Summary
ServiceNotificationFunction attaches a DLQ to the SNS subscription, but not to the Lambda function itself. This means Lambda-side failures — thrown errors, init errors, timeouts — don't land in any DLQ and are silently dropped after Lambda's internal async retries exhaust.
This was surfaced while diagnosing the Node 24 outage from #58: init errors on the notification handler were retried 3 times by Lambda's async-invoke mechanism and then gone forever, with no trace in the SNS DLQ.
Why the existing DLQ doesn't help
For SNS → Lambda async invocations, SNS considers delivery successful the moment Lambda's `Invoke` API returns 202. What happens inside Lambda (init error, handler exception, timeout) is entirely Lambda's problem: Lambda retries the invocation up to 2 more times with backoff, and if no `DeadLetterConfig` or `onFailure` destination is configured on the function, the message is silently discarded.
The current `ServiceNotificationFunction` construct (`constructs/service-notification-function.ts`) only configures `deadLetterQueue` on the `SnsEventSource`, which is the SNS subscription-level DLQ. That DLQ catches SNS-side delivery failures (e.g.
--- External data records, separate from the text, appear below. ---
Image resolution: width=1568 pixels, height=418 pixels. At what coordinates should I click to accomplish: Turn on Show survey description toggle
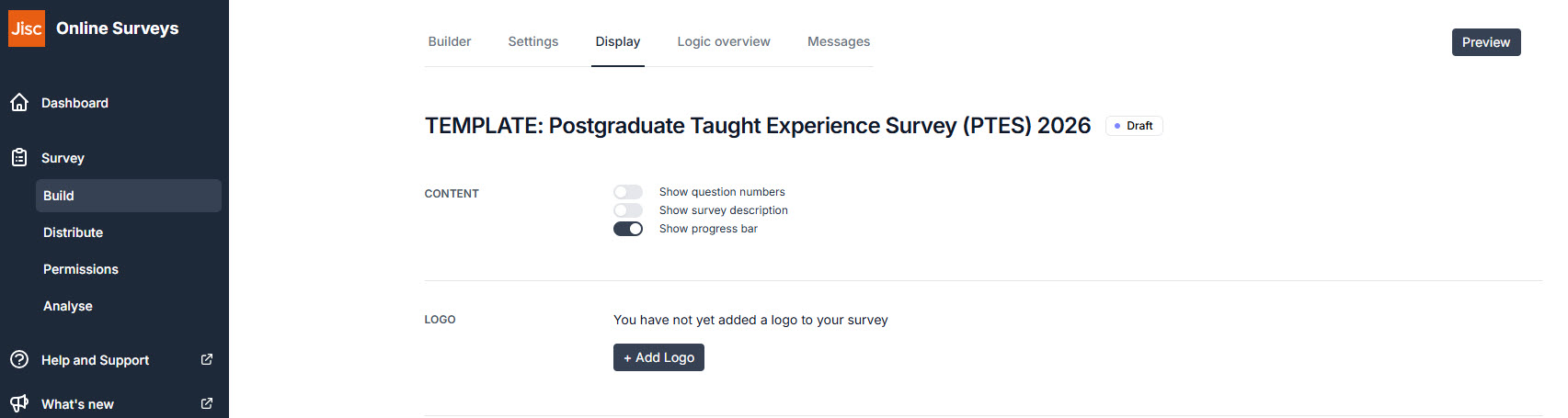pyautogui.click(x=628, y=210)
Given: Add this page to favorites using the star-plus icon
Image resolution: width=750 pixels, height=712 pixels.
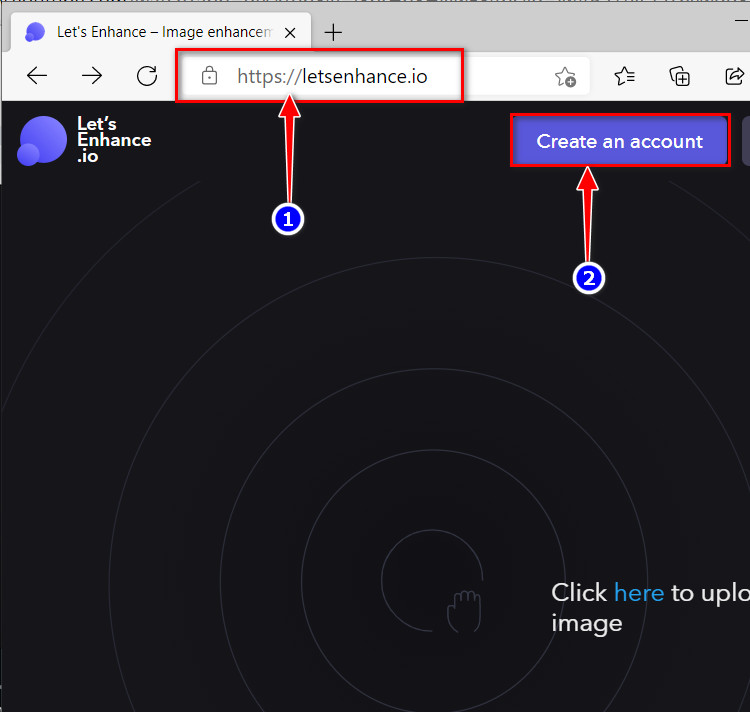Looking at the screenshot, I should click(x=565, y=76).
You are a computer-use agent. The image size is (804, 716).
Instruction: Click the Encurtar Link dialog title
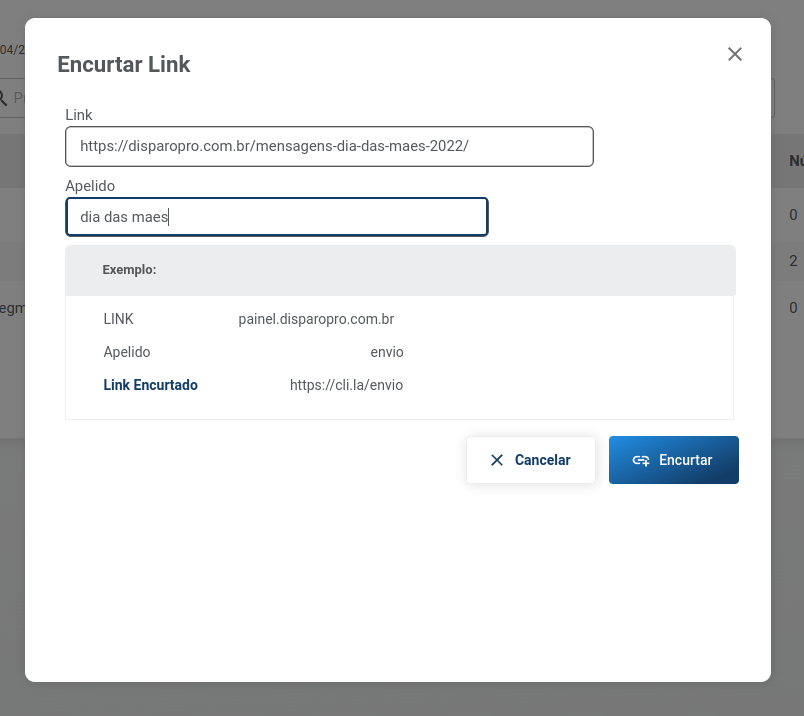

Lambda throttled, Lambda doesn't exist, permission denied) but not Lambda invocation failures — which is the vast majority of real-world failure modes.
Observed behavior
From the Node 24 incident:
- 2 SNS messages delivered to the Lambda
- Each retried 3x (original + 2 retries) with `Runtime.CallbackHandlerDeprecated` init errors
- SNS subscription DLQ: 0 messages (as expected — SNS did its job)
- Messages: gone. No DLQ, no destination, no record beyond CloudWatch logs.
Only because SES writes the raw emails to S3 upstream was it possible to know exactly what was lost.
Suggested fix
Add a Lambda-level failure destination so function-side failures are captured. Two options:
Option A — on-failure destination (preferred)
Use `addEventInvokeConfig` with `onFailure: new SqsDestination(dlq)`. This captures the full async invocation context (request ID, error type, payload) in the DLQ message, which is substantially more useful for replay than the raw event alone.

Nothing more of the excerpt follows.